De los errores debe aprenderse, a condición de que esté claro cuáles son. La detección de errores suele tener una especie de doble prueba del nueve, que consiste en preguntarse si, en caso de no haberlos cometido, la secuencia de los hechos hubiera cambiado a mejor. Yen añadir luego una previsión sobre el incremento de las posibilidades de éxito en caso de corregirlos. En este sentido, más relevante que la discreción o la publicitación del fracasado proceso, si error de bulto ha sido, que sigo dudándolo, parece la discordia entre los grandes partidos, con el presidente poniéndose la medalla antes de tiempo y Rajoy dándole palos en las piernas.
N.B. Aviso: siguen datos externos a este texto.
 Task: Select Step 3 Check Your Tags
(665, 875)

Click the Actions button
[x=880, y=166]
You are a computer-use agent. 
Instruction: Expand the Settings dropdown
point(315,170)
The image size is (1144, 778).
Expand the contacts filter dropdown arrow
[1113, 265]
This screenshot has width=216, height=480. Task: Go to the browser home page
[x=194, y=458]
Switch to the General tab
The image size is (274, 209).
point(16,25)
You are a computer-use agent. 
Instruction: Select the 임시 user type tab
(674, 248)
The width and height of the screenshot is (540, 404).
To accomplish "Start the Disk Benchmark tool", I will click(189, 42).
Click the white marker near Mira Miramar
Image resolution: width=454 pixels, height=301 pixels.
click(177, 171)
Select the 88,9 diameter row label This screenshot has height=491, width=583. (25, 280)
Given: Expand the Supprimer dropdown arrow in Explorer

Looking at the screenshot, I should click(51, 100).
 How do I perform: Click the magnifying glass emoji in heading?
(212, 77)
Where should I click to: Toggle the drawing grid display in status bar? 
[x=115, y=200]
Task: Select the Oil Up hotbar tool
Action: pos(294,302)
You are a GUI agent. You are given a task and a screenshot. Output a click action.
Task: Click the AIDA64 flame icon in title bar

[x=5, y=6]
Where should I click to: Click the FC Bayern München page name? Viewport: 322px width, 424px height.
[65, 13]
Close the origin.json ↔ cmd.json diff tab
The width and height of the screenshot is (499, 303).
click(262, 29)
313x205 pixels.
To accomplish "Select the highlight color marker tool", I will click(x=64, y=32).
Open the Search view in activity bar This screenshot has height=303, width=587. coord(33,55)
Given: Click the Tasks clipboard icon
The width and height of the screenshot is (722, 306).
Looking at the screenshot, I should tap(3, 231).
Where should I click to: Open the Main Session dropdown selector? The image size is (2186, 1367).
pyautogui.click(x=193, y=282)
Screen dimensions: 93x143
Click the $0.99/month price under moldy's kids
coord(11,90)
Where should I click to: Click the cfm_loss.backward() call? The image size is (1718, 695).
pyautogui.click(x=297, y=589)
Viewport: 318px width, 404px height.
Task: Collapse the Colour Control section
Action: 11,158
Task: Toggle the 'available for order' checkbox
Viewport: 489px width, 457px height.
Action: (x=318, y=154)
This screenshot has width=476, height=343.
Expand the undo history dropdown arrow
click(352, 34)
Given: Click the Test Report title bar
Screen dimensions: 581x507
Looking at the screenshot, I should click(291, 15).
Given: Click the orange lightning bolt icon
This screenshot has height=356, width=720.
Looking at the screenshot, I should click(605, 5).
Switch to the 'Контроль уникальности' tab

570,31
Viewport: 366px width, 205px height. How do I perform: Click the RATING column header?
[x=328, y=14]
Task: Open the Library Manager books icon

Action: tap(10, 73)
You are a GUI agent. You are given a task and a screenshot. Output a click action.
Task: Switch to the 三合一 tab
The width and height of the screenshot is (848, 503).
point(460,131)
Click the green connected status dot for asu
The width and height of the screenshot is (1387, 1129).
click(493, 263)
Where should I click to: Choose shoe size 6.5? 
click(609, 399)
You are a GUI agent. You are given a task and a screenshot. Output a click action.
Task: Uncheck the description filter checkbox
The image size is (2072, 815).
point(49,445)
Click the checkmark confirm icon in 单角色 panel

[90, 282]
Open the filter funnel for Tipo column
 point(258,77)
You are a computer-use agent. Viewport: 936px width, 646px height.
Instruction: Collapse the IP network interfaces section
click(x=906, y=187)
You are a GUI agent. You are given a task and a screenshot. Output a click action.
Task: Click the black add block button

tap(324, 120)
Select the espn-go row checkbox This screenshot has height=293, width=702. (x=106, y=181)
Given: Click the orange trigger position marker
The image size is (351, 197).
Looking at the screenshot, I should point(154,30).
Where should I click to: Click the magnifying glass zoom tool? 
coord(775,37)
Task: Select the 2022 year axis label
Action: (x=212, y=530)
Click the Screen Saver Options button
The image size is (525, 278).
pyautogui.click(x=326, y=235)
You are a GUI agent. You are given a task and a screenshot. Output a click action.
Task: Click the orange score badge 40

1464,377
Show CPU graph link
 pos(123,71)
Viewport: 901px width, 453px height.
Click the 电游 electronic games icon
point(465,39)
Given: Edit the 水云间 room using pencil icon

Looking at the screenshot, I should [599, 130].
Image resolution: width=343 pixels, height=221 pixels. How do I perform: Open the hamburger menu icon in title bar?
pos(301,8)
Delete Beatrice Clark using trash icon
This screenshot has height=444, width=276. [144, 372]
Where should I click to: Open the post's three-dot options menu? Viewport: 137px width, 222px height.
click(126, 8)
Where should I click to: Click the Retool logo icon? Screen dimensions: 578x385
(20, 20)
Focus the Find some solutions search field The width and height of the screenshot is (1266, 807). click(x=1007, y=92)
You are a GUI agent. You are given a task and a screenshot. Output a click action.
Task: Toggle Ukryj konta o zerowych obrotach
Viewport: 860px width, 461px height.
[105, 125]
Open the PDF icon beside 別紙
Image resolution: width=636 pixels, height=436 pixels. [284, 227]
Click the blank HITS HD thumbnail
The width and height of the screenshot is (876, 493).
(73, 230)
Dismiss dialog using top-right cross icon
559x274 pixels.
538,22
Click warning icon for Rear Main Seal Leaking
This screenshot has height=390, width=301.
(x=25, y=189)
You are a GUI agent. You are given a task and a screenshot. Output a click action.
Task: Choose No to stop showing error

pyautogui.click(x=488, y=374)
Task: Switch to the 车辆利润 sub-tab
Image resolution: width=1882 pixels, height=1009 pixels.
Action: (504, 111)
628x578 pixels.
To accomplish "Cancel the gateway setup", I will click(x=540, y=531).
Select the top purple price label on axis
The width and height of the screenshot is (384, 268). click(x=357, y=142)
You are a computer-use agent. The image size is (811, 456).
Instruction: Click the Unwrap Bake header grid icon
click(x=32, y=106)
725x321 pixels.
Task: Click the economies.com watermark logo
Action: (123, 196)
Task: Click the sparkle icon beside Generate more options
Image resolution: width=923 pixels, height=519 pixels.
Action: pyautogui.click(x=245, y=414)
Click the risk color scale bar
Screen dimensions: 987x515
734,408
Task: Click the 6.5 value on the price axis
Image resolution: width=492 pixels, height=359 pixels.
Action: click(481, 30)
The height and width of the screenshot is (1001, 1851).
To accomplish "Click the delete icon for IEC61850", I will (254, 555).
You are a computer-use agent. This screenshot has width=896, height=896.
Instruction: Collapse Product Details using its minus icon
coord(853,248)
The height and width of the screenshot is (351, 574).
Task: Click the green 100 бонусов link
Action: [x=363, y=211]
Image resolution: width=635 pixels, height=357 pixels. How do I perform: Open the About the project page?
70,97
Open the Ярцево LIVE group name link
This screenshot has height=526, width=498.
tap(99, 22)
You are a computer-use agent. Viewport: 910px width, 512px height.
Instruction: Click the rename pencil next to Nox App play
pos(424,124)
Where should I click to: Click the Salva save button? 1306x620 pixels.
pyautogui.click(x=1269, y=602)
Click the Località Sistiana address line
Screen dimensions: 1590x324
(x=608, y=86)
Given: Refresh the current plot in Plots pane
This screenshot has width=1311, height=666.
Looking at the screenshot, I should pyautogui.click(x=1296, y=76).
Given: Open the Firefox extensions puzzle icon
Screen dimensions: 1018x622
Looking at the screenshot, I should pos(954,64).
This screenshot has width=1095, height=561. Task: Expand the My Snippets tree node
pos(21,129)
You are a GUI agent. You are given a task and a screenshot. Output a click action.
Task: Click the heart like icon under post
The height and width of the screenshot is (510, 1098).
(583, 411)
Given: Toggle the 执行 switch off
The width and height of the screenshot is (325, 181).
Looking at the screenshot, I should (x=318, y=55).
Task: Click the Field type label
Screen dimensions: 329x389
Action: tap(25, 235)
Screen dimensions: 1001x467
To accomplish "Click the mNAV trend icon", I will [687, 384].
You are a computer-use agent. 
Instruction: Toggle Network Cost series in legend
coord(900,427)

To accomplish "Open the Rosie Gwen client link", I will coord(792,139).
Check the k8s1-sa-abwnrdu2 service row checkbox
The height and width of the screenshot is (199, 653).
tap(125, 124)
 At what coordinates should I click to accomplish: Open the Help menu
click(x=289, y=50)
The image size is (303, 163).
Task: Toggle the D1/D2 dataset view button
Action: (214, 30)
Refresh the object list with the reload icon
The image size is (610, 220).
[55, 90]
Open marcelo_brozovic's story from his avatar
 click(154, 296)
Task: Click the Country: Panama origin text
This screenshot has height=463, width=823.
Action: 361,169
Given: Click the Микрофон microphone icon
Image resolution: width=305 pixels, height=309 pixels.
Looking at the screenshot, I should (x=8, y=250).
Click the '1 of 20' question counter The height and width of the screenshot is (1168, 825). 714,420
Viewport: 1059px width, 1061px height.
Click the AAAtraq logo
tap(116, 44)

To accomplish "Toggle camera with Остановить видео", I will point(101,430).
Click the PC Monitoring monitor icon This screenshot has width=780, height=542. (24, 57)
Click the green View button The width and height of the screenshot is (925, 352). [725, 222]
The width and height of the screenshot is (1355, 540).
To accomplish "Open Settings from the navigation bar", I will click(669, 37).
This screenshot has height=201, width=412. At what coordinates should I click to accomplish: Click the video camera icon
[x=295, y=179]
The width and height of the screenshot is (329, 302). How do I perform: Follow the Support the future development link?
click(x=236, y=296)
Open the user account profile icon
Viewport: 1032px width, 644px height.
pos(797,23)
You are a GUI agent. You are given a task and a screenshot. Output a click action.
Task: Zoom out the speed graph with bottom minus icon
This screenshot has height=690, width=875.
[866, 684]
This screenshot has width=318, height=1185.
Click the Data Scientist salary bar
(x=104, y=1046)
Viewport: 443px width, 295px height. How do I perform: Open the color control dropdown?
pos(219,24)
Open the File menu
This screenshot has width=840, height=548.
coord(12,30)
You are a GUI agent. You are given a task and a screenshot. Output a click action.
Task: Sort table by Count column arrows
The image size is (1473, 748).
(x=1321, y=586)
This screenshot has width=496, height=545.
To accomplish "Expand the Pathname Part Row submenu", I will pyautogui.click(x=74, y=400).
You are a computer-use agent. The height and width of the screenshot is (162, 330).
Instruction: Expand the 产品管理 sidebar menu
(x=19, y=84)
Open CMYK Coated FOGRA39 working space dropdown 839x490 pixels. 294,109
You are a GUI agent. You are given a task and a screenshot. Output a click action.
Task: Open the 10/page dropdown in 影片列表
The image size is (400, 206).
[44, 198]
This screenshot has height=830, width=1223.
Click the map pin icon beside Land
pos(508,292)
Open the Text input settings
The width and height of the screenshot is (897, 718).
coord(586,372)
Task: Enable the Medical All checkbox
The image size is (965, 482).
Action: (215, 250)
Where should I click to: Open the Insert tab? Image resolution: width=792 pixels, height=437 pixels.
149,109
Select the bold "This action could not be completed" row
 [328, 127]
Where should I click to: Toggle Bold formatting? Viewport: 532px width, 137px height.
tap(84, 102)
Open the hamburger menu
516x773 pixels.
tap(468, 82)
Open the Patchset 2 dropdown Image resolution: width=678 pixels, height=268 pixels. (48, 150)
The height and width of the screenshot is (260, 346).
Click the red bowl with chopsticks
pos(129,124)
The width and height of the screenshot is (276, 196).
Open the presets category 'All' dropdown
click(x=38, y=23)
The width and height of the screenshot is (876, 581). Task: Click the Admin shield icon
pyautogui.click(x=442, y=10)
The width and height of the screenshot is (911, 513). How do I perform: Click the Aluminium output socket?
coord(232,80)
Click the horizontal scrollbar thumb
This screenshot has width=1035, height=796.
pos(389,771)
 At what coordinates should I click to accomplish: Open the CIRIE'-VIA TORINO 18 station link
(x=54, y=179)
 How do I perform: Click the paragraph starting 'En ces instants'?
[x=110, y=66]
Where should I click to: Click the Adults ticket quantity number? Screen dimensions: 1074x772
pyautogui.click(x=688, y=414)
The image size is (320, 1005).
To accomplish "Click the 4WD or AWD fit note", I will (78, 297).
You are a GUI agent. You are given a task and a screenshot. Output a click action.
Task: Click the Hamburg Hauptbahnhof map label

Por ahora, no tiene solución. Los siguientes errores, los dos por parte gubernamental, fueron, a mi juicio y a toro pasado, la tolerancia con la violencia de menor calibre y la ausencia total de gestos como algún que otro acercamiento de presos. Probablemente, los asesinos entendieron que un aviso contundente no vendría mal, y como Zapatero andaba metido hasta las cejas en su determinación de seguir adelante, pues podía ser un punto de inflexión y no una ruptura. ¿Es una ruptura? Los muertos así lo indican, aunque no haya unanimidad al respeto.

Después del desastre, la parálisis. Zapatero y Rubalcaba se han quedado sin hoja de ruta. O con dos hojas distintas, lo que sería aún peor. El presidente parece inclinado a no dar todos los puentes por hundidos. El ministro del Interior sería partidario de reconocer la evidencia. Siempre según mi modesto parecer, a la contundencia de la acción etarra habría que haber respondido con una acción policial asimismo contundente, en forma de oleada de detenciones. Cabe suponer que ETA habrá aprovechado para reorganizarse – el robo de las pistolas y los explosivos encontrados así lo confirma-, pero al mismo tiempo sería el colmo de la insensatez que los cuerpos de seguridad y de inteligencia no hubieran trabajado activamente para obtener cuantos más datos mejor. Como lo lógico es que los tengan, incluida la localización de comandos y activistas, la conclusión es que, si sólo ha habido dos detenciones, es porque Zapatero así lo ha preferido (la otra explicación, que no hay más detenidos por impotencia, es mucho peor). Es un error, el más grande de los errores. Ni que Gobierno y ETA estuvieran de acuerdo en dejar pasar unos meses sin hacer nada hasta que, tras las elecciones municipales, se aclarase el panorama, tal entendimiento no sería fiable.

He dejado una evidencia para el final: ETA sólo deja de atentar, declara treguas y negocia cuando está contra las cuerdas. Eso es a todas luces indiscutible. En consecuencia, a la vista de que no lo está, o no de modo suficiente, procede volverla a colocar ahí (donde sí estaba cuando empezó el proceso), y no se conoce otro modo de hacerlo que el incremento de la presión policial y judicial. Más aún, si el razonamiento no convence a quienes toman estas decisiones, para prevenir nuevos atentados en el caso de que Otegi sea encarcelado por decisión judicial o muera De Juana Chaos.

El hilo rojo, el siguiente paso, no puede ser otro, hasta donde alcanza la vista, que una firme reacción represiva. Con independencia de batallas, reuniones y simulacros de consenso, o lo ordena Zapatero o lo hará Rajoy.